Collected data
=======

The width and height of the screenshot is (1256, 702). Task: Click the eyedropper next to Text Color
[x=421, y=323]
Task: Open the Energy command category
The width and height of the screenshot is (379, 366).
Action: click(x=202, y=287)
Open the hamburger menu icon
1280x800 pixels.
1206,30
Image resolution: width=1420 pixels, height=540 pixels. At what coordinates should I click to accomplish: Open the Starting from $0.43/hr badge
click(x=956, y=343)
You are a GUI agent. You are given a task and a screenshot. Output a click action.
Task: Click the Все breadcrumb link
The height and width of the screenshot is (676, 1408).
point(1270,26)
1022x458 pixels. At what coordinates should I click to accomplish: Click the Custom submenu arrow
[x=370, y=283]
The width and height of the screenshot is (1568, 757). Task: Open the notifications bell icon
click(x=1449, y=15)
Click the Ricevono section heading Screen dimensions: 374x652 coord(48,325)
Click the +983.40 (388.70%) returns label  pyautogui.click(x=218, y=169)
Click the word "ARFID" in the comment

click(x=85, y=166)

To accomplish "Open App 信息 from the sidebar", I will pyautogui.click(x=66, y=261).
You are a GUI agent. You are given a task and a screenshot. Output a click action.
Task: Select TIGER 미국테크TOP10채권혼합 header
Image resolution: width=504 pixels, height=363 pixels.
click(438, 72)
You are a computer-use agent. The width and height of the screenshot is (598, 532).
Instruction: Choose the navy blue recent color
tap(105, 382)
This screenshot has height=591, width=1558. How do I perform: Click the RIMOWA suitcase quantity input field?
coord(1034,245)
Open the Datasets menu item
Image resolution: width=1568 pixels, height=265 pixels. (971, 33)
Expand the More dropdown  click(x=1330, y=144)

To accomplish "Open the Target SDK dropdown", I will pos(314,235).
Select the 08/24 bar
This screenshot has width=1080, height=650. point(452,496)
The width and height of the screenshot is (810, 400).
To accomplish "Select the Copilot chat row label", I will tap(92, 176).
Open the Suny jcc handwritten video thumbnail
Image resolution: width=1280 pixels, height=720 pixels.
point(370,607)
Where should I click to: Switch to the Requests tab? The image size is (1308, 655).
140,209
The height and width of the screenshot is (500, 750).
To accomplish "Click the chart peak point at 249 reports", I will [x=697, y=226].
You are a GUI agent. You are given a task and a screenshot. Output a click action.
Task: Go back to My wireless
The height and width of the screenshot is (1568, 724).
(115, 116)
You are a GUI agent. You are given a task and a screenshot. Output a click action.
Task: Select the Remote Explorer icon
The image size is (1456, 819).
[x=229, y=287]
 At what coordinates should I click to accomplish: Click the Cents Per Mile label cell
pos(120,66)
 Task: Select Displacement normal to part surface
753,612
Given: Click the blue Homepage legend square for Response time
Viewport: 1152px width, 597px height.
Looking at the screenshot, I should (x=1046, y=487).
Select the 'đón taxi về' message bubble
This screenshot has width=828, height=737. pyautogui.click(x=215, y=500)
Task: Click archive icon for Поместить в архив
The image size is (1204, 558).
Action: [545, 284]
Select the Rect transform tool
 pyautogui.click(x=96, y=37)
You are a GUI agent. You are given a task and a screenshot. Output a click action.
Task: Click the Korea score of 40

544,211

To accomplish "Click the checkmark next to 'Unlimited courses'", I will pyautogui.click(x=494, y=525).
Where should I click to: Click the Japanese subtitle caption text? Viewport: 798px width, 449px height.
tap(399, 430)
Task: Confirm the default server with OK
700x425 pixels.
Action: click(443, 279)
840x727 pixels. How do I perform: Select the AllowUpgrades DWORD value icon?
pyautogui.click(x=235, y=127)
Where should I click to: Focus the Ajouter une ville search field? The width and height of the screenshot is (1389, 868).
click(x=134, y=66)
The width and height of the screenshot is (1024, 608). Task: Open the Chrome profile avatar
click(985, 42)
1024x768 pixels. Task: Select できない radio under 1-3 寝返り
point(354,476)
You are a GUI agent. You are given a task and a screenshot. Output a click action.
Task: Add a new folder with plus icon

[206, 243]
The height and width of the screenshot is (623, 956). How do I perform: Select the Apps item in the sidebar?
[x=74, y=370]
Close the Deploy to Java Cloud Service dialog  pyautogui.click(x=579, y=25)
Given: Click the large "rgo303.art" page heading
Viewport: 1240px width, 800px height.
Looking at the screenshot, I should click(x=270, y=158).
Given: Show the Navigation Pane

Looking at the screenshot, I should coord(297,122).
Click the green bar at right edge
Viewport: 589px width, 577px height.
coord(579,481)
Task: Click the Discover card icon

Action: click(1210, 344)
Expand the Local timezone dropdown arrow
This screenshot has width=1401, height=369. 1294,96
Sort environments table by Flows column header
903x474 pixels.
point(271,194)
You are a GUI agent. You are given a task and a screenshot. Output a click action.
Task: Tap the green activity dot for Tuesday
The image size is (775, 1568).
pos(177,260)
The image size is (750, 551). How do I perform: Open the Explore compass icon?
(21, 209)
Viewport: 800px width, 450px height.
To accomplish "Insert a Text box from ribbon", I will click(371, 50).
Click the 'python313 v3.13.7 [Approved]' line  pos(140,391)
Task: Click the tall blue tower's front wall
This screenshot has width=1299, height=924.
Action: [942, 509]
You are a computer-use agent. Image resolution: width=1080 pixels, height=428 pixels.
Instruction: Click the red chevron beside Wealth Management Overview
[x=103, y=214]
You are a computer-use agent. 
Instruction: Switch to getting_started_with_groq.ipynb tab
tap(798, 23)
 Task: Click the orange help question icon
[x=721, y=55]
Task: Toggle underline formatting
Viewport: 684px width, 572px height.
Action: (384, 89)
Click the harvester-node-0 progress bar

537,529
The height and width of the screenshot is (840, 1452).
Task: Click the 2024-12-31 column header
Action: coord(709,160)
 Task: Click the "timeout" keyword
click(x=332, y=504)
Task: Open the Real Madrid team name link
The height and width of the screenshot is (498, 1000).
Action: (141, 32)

=======

(Directions for this task) A complete and exact reproduction of the data is needed.

(Exercise output)
The width and height of the screenshot is (1256, 702). Task: Click the eyedropper next to Text Color
[x=421, y=323]
Task: Open the Energy command category
The width and height of the screenshot is (379, 366).
Action: click(x=202, y=287)
Open the hamburger menu icon
1280x800 pixels.
1206,30
Image resolution: width=1420 pixels, height=540 pixels. At what coordinates should I click to accomplish: Open the Starting from $0.43/hr badge
click(x=956, y=343)
You are a GUI agent. You are given a task and a screenshot. Output a click action.
Task: Click the Все breadcrumb link
The height and width of the screenshot is (676, 1408).
point(1270,26)
1022x458 pixels. At what coordinates should I click to accomplish: Click the Custom submenu arrow
[x=370, y=283]
The width and height of the screenshot is (1568, 757). Task: Open the notifications bell icon
click(x=1449, y=15)
Click the Ricevono section heading Screen dimensions: 374x652 coord(48,325)
Click the +983.40 (388.70%) returns label  pyautogui.click(x=218, y=169)
Click the word "ARFID" in the comment

click(x=85, y=166)

To accomplish "Open App 信息 from the sidebar", I will pyautogui.click(x=66, y=261).
You are a GUI agent. You are given a task and a screenshot. Output a click action.
Task: Select TIGER 미국테크TOP10채권혼합 header
Image resolution: width=504 pixels, height=363 pixels.
click(438, 72)
You are a computer-use agent. The width and height of the screenshot is (598, 532).
Instruction: Choose the navy blue recent color
tap(105, 382)
This screenshot has height=591, width=1558. How do I perform: Click the RIMOWA suitcase quantity input field?
coord(1034,245)
Open the Datasets menu item
Image resolution: width=1568 pixels, height=265 pixels. (971, 33)
Expand the More dropdown  click(x=1330, y=144)

To accomplish "Open the Target SDK dropdown", I will pos(314,235).
Select the 08/24 bar
This screenshot has width=1080, height=650. point(452,496)
The width and height of the screenshot is (810, 400).
To accomplish "Select the Copilot chat row label", I will tap(92, 176).
Open the Suny jcc handwritten video thumbnail
Image resolution: width=1280 pixels, height=720 pixels.
point(370,607)
Where should I click to: Switch to the Requests tab? The image size is (1308, 655).
140,209
The height and width of the screenshot is (500, 750).
To accomplish "Click the chart peak point at 249 reports", I will [x=697, y=226].
You are a GUI agent. You are given a task and a screenshot. Output a click action.
Task: Go back to My wireless
The height and width of the screenshot is (1568, 724).
(115, 116)
You are a GUI agent. You are given a task and a screenshot. Output a click action.
Task: Select the Remote Explorer icon
The image size is (1456, 819).
[x=229, y=287]
 At what coordinates should I click to accomplish: Click the Cents Per Mile label cell
pos(120,66)
 Task: Select Displacement normal to part surface
753,612
Given: Click the blue Homepage legend square for Response time
Viewport: 1152px width, 597px height.
Looking at the screenshot, I should (x=1046, y=487).
Select the 'đón taxi về' message bubble
This screenshot has width=828, height=737. pyautogui.click(x=215, y=500)
Task: Click archive icon for Поместить в архив
The image size is (1204, 558).
Action: [545, 284]
Select the Rect transform tool
 pyautogui.click(x=96, y=37)
You are a GUI agent. You are given a task and a screenshot. Output a click action.
Task: Click the Korea score of 40

544,211

To accomplish "Click the checkmark next to 'Unlimited courses'", I will pyautogui.click(x=494, y=525).
Where should I click to: Click the Japanese subtitle caption text? Viewport: 798px width, 449px height.
tap(399, 430)
Task: Confirm the default server with OK
700x425 pixels.
Action: click(443, 279)
840x727 pixels. How do I perform: Select the AllowUpgrades DWORD value icon?
pyautogui.click(x=235, y=127)
Where should I click to: Focus the Ajouter une ville search field? The width and height of the screenshot is (1389, 868).
click(x=134, y=66)
The width and height of the screenshot is (1024, 608). Task: Open the Chrome profile avatar
click(985, 42)
1024x768 pixels. Task: Select できない radio under 1-3 寝返り
point(354,476)
You are a GUI agent. You are given a task and a screenshot. Output a click action.
Task: Add a new folder with plus icon

[206, 243]
The height and width of the screenshot is (623, 956). How do I perform: Select the Apps item in the sidebar?
[x=74, y=370]
Close the Deploy to Java Cloud Service dialog  pyautogui.click(x=579, y=25)
Given: Click the large "rgo303.art" page heading
Viewport: 1240px width, 800px height.
Looking at the screenshot, I should click(x=270, y=158).
Given: Show the Navigation Pane

Looking at the screenshot, I should coord(297,122).
Click the green bar at right edge
Viewport: 589px width, 577px height.
coord(579,481)
Task: Click the Discover card icon

Action: click(1210, 344)
Expand the Local timezone dropdown arrow
This screenshot has width=1401, height=369. 1294,96
Sort environments table by Flows column header
903x474 pixels.
point(271,194)
You are a GUI agent. You are given a task and a screenshot. Output a click action.
Task: Tap the green activity dot for Tuesday
The image size is (775, 1568).
pos(177,260)
The image size is (750, 551). How do I perform: Open the Explore compass icon?
(21, 209)
Viewport: 800px width, 450px height.
To accomplish "Insert a Text box from ribbon", I will click(371, 50).
Click the 'python313 v3.13.7 [Approved]' line  pos(140,391)
Task: Click the tall blue tower's front wall
This screenshot has width=1299, height=924.
Action: [942, 509]
You are a computer-use agent. Image resolution: width=1080 pixels, height=428 pixels.
Instruction: Click the red chevron beside Wealth Management Overview
[x=103, y=214]
You are a computer-use agent. 
Instruction: Switch to getting_started_with_groq.ipynb tab
tap(798, 23)
 Task: Click the orange help question icon
[x=721, y=55]
Task: Toggle underline formatting
Viewport: 684px width, 572px height.
Action: (384, 89)
Click the harvester-node-0 progress bar

537,529
The height and width of the screenshot is (840, 1452).
Task: Click the 2024-12-31 column header
Action: coord(709,160)
 Task: Click the "timeout" keyword
click(x=332, y=504)
Task: Open the Real Madrid team name link
The height and width of the screenshot is (498, 1000).
Action: (141, 32)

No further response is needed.